The Maasai Mau Forest is part of Kenya’s Mau Forest Complex, which is one of East Africa’s most vital tropical water towers. Over the recent decades, it has experienced significant disturbances from encroachment, unauthorised livestock grazing, and illegal abstraction of forest resources. These pressures have significantly altered the structural composition of forests, reduced aboveground biomass, and weakened critical ecosystem services. Currently, countries have engaged in national initiatives aimed at forest ecosystem restoration, including AFR100, REDD+, and SDG15, and Kenya has an ambitious objective to plant 15 billion trees by 2032. These offer a significant opportunity to assess the large-scale recovery of tropical forests. However, monitoring efforts remain limited by weak indicators, a lack of baseline data, and inconsistent reporting systems.

This study examines disturbances and recovery in restored areas of the Maasai Mau Forest using an integrated remote sensing and machine-learning approach. The analysis focuses on assessing vegetation growth, area restored in hectares and carbon sequestered during the process using Sentinel-1 radar, Sentinel-2 optical imagery, GEDI lidar, and ground measurements. They are used to quantify spatial, temporal, and structural (3D) changes in vegetation following disturbance and during recovery.

Data from 2019 to 2025 were processed to develop fused satellite products for the region of interest. Sentinel-1 (VV, VH) was corrected and speckle-filtered using the refined Lee method, while Sentinel-2 imagery was cloud-masked and reduced to relevant spectral bands. From these datasets, radar-based indices, VV/VH ratios, and optical vegetation indices (NDVI, EVI, SAVI, PSSRa) were derived. The indices and selected bands were fused, and principal component analysis (PCA) was performed to generate harmonized inputs for classification.

K-means clustering was applied to the PCA outputs and subsequently labelled as forest and non-forest classes. NDVI was also used to derive annual indices and assess time-series trends. Comparing the classified outputs over time enabled a change detection of forest loss and gain. NDVI-based thresholds and temporal metrics were combined with classified outputs to identify restored areas and map vegetation recovery trajectories.

The results show a clear pattern of forest regeneration. NDVI analysis and satellite-based classification indicate a stable increase in forest cover and a decline in non-forest areas between 2019 and 2025. Dense vegetation increased after 2023, while moderate vegetation declined and sparse vegetation remained relatively stable, with a trend of y = 2336.2x + 30453 (R² = 0.510). PCA-based classification shows forest cover increasing from 32,424 ha to 36,791 ha, while non-forest areas decreased from 13,751 ha to 9,385 ha.
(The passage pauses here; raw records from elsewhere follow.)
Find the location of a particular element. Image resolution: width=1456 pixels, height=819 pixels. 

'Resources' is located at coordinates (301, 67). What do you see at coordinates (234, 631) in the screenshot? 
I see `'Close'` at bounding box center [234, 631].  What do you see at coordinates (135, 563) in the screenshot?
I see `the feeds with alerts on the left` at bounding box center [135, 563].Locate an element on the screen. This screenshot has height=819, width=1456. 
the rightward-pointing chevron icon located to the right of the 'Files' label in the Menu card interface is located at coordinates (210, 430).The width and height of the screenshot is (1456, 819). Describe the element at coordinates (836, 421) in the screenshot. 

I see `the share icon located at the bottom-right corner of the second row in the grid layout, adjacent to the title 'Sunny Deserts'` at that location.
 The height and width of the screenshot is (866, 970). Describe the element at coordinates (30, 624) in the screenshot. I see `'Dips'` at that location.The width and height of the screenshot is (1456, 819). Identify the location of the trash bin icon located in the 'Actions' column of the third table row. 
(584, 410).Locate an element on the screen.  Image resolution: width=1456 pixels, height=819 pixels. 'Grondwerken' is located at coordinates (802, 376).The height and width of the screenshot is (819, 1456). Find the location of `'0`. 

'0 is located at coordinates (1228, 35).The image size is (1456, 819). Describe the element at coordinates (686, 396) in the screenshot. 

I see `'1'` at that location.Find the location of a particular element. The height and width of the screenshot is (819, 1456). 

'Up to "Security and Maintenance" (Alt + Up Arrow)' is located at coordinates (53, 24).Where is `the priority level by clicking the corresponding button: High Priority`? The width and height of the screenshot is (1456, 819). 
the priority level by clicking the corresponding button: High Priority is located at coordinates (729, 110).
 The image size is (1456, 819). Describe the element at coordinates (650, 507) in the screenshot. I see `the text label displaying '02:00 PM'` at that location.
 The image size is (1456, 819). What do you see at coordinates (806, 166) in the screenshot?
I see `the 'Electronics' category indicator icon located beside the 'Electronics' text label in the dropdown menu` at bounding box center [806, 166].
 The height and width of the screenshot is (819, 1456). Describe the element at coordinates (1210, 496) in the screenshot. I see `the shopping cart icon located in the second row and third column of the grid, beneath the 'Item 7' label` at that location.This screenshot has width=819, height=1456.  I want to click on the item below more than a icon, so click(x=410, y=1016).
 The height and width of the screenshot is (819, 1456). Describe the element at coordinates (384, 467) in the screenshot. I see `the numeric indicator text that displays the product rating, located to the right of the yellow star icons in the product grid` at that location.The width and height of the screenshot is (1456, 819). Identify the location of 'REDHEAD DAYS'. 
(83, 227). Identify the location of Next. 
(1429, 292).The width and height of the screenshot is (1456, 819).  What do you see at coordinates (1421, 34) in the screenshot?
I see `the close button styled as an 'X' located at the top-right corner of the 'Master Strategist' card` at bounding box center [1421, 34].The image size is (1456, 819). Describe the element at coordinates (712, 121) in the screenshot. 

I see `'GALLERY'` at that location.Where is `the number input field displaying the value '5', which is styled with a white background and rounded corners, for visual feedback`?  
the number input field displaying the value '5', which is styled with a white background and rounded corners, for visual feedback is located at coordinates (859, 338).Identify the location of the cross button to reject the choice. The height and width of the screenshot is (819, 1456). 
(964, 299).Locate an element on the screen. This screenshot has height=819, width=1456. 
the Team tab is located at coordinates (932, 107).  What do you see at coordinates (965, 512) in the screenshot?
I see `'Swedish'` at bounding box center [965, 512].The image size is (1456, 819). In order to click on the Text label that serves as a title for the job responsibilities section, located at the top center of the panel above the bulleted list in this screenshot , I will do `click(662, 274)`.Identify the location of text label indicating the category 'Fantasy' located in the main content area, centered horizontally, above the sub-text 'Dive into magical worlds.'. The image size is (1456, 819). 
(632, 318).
Linear trend analysis supports this positive trajectory (forest: y = 1202.7x + 31066, R² = 0.643; non-forest: y = –1202.7x + 15110, R² = 0.643), suggesting a progressive transition from non-forest to forested conditions.

This research shows how tropical forests regenerate after disturbance and enhances understanding of vegetation response to structured efforts. The findings offer valuable evidence for policymakers, conservation planners, and climate practitioners aiming to strengthen restoration outcomes across tropical landscapes.